• [INFORMATION PROVIDED]
· · · · · · ·

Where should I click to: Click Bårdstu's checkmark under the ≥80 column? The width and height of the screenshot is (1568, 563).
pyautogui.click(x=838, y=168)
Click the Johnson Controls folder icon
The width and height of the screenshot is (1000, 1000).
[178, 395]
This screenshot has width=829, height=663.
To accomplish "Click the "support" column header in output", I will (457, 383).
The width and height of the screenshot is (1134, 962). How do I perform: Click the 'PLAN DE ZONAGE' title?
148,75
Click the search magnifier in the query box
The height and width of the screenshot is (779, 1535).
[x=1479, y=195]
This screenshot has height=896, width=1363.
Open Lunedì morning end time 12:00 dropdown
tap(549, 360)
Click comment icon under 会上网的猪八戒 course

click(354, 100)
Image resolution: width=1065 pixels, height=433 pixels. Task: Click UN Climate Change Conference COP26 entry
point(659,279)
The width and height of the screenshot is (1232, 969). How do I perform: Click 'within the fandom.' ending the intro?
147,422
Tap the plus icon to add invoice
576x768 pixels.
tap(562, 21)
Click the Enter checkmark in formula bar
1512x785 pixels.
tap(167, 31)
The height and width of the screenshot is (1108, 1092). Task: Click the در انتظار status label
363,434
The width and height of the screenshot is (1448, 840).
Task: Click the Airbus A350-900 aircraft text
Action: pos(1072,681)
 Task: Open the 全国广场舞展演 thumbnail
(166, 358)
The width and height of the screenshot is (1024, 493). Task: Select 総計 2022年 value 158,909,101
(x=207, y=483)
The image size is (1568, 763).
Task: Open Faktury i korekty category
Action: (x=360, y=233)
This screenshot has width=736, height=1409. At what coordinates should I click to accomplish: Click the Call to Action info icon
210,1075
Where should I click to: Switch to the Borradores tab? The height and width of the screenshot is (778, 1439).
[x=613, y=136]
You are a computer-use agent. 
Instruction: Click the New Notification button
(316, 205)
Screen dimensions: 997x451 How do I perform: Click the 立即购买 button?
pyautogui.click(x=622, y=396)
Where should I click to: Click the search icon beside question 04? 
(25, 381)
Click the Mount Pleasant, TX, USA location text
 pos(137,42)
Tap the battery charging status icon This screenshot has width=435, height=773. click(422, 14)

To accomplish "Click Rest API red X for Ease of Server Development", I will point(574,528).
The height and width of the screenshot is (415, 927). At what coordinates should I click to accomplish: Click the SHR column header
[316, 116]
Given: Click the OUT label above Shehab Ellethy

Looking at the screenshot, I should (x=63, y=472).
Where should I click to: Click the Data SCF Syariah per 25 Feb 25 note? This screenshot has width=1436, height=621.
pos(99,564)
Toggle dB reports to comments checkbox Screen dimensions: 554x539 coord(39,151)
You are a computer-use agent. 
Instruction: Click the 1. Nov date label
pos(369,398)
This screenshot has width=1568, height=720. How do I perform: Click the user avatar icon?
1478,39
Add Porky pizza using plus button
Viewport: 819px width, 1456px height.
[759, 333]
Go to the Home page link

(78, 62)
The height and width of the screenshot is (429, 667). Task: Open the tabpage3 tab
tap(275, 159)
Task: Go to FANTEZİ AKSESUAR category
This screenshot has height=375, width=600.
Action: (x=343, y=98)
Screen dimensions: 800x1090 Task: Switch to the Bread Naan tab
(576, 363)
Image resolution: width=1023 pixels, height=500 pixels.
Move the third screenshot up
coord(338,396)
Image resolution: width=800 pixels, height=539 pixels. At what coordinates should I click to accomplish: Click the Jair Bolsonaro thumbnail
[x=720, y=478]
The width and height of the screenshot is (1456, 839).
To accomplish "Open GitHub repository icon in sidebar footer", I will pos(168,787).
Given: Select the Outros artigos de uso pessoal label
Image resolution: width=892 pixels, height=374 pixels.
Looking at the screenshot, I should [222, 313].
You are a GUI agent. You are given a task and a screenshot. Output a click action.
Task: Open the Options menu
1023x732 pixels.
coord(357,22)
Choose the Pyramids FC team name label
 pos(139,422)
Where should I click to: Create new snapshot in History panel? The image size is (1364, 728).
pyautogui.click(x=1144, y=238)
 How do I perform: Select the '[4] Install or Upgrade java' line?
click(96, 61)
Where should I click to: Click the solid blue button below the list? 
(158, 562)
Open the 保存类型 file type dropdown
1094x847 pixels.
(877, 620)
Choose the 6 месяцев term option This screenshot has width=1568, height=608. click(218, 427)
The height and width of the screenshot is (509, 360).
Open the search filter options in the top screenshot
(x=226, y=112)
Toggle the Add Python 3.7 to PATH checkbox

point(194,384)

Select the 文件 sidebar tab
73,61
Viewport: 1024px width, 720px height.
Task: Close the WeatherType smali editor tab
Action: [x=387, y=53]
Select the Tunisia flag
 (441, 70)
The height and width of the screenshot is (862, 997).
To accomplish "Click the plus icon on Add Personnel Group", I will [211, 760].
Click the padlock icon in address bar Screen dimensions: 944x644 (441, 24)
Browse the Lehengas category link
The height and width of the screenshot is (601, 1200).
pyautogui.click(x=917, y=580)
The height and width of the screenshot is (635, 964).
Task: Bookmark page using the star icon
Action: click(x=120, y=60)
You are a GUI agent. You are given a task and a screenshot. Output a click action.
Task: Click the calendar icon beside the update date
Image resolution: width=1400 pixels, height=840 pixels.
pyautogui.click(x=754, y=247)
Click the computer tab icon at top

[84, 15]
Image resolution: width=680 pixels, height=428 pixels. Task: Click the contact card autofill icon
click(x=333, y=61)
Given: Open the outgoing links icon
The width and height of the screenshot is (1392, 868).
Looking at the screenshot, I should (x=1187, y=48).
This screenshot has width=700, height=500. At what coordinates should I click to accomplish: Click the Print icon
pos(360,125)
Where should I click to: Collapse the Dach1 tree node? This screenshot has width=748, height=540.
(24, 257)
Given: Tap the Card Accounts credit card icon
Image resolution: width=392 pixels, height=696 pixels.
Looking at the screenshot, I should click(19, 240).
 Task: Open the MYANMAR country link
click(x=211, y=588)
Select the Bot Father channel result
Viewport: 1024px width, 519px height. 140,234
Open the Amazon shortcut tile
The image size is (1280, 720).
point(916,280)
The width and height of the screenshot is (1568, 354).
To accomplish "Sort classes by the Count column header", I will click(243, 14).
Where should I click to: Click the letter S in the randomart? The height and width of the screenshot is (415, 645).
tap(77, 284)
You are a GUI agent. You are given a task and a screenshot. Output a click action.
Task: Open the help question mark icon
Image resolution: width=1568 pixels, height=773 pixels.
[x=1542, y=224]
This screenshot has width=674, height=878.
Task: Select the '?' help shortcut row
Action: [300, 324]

· · · · · · ·

• [WORK INSTRUCTIONS] Nothing in the listing should change; repeat it in full.

• [RESPONSE AREA]
Where should I click to: Click Bårdstu's checkmark under the ≥80 column? The width and height of the screenshot is (1568, 563).
pyautogui.click(x=838, y=168)
Click the Johnson Controls folder icon
The width and height of the screenshot is (1000, 1000).
[178, 395]
This screenshot has width=829, height=663.
To accomplish "Click the "support" column header in output", I will (457, 383).
The width and height of the screenshot is (1134, 962). How do I perform: Click the 'PLAN DE ZONAGE' title?
148,75
Click the search magnifier in the query box
The height and width of the screenshot is (779, 1535).
[x=1479, y=195]
This screenshot has height=896, width=1363.
Open Lunedì morning end time 12:00 dropdown
tap(549, 360)
Click comment icon under 会上网的猪八戒 course

click(354, 100)
Image resolution: width=1065 pixels, height=433 pixels. Task: Click UN Climate Change Conference COP26 entry
point(659,279)
The width and height of the screenshot is (1232, 969). How do I perform: Click 'within the fandom.' ending the intro?
147,422
Tap the plus icon to add invoice
576x768 pixels.
tap(562, 21)
Click the Enter checkmark in formula bar
1512x785 pixels.
tap(167, 31)
The height and width of the screenshot is (1108, 1092). Task: Click the در انتظار status label
363,434
The width and height of the screenshot is (1448, 840).
Task: Click the Airbus A350-900 aircraft text
Action: pos(1072,681)
 Task: Open the 全国广场舞展演 thumbnail
(166, 358)
The width and height of the screenshot is (1024, 493). Task: Select 総計 2022年 value 158,909,101
(x=207, y=483)
The image size is (1568, 763).
Task: Open Faktury i korekty category
Action: (x=360, y=233)
This screenshot has width=736, height=1409. At what coordinates should I click to accomplish: Click the Call to Action info icon
210,1075
Where should I click to: Switch to the Borradores tab? The height and width of the screenshot is (778, 1439).
[x=613, y=136]
You are a computer-use agent. 
Instruction: Click the New Notification button
(316, 205)
Screen dimensions: 997x451 How do I perform: Click the 立即购买 button?
pyautogui.click(x=622, y=396)
Where should I click to: Click the search icon beside question 04? 
(25, 381)
Click the Mount Pleasant, TX, USA location text
 pos(137,42)
Tap the battery charging status icon This screenshot has width=435, height=773. click(422, 14)

To accomplish "Click Rest API red X for Ease of Server Development", I will point(574,528).
The height and width of the screenshot is (415, 927). At what coordinates should I click to accomplish: Click the SHR column header
[316, 116]
Given: Click the OUT label above Shehab Ellethy

Looking at the screenshot, I should (x=63, y=472).
Where should I click to: Click the Data SCF Syariah per 25 Feb 25 note? This screenshot has width=1436, height=621.
pos(99,564)
Toggle dB reports to comments checkbox Screen dimensions: 554x539 coord(39,151)
You are a computer-use agent. 
Instruction: Click the 1. Nov date label
pos(369,398)
This screenshot has width=1568, height=720. How do I perform: Click the user avatar icon?
1478,39
Add Porky pizza using plus button
Viewport: 819px width, 1456px height.
[759, 333]
Go to the Home page link

(78, 62)
The height and width of the screenshot is (429, 667). Task: Open the tabpage3 tab
tap(275, 159)
Task: Go to FANTEZİ AKSESUAR category
This screenshot has height=375, width=600.
Action: (x=343, y=98)
Screen dimensions: 800x1090 Task: Switch to the Bread Naan tab
(576, 363)
Image resolution: width=1023 pixels, height=500 pixels.
Move the third screenshot up
coord(338,396)
Image resolution: width=800 pixels, height=539 pixels. At what coordinates should I click to accomplish: Click the Jair Bolsonaro thumbnail
[x=720, y=478]
The width and height of the screenshot is (1456, 839).
To accomplish "Open GitHub repository icon in sidebar footer", I will pos(168,787).
Given: Select the Outros artigos de uso pessoal label
Image resolution: width=892 pixels, height=374 pixels.
Looking at the screenshot, I should [222, 313].
You are a GUI agent. You are given a task and a screenshot. Output a click action.
Task: Open the Options menu
1023x732 pixels.
coord(357,22)
Choose the Pyramids FC team name label
 pos(139,422)
Where should I click to: Create new snapshot in History panel? The image size is (1364, 728).
pyautogui.click(x=1144, y=238)
 How do I perform: Select the '[4] Install or Upgrade java' line?
click(96, 61)
Where should I click to: Click the solid blue button below the list? 
(158, 562)
Open the 保存类型 file type dropdown
1094x847 pixels.
(877, 620)
Choose the 6 месяцев term option This screenshot has width=1568, height=608. click(218, 427)
The height and width of the screenshot is (509, 360).
Open the search filter options in the top screenshot
(x=226, y=112)
Toggle the Add Python 3.7 to PATH checkbox

point(194,384)

Select the 文件 sidebar tab
73,61
Viewport: 1024px width, 720px height.
Task: Close the WeatherType smali editor tab
Action: [x=387, y=53]
Select the Tunisia flag
 (441, 70)
The height and width of the screenshot is (862, 997).
To accomplish "Click the plus icon on Add Personnel Group", I will [211, 760].
Click the padlock icon in address bar Screen dimensions: 944x644 (441, 24)
Browse the Lehengas category link
The height and width of the screenshot is (601, 1200).
pyautogui.click(x=917, y=580)
The height and width of the screenshot is (635, 964).
Task: Bookmark page using the star icon
Action: click(x=120, y=60)
You are a GUI agent. You are given a task and a screenshot. Output a click action.
Task: Click the calendar icon beside the update date
Image resolution: width=1400 pixels, height=840 pixels.
pyautogui.click(x=754, y=247)
Click the computer tab icon at top

[84, 15]
Image resolution: width=680 pixels, height=428 pixels. Task: Click the contact card autofill icon
click(x=333, y=61)
Given: Open the outgoing links icon
The width and height of the screenshot is (1392, 868).
Looking at the screenshot, I should (x=1187, y=48).
This screenshot has width=700, height=500. At what coordinates should I click to accomplish: Click the Print icon
pos(360,125)
Where should I click to: Collapse the Dach1 tree node? This screenshot has width=748, height=540.
(24, 257)
Given: Tap the Card Accounts credit card icon
Image resolution: width=392 pixels, height=696 pixels.
Looking at the screenshot, I should click(19, 240).
 Task: Open the MYANMAR country link
click(x=211, y=588)
Select the Bot Father channel result
Viewport: 1024px width, 519px height. 140,234
Open the Amazon shortcut tile
The image size is (1280, 720).
point(916,280)
The width and height of the screenshot is (1568, 354).
To accomplish "Sort classes by the Count column header", I will click(243, 14).
Where should I click to: Click the letter S in the randomart? The height and width of the screenshot is (415, 645).
tap(77, 284)
You are a GUI agent. You are given a task and a screenshot. Output a click action.
Task: Open the help question mark icon
Image resolution: width=1568 pixels, height=773 pixels.
[x=1542, y=224]
This screenshot has width=674, height=878.
Task: Select the '?' help shortcut row
Action: [300, 324]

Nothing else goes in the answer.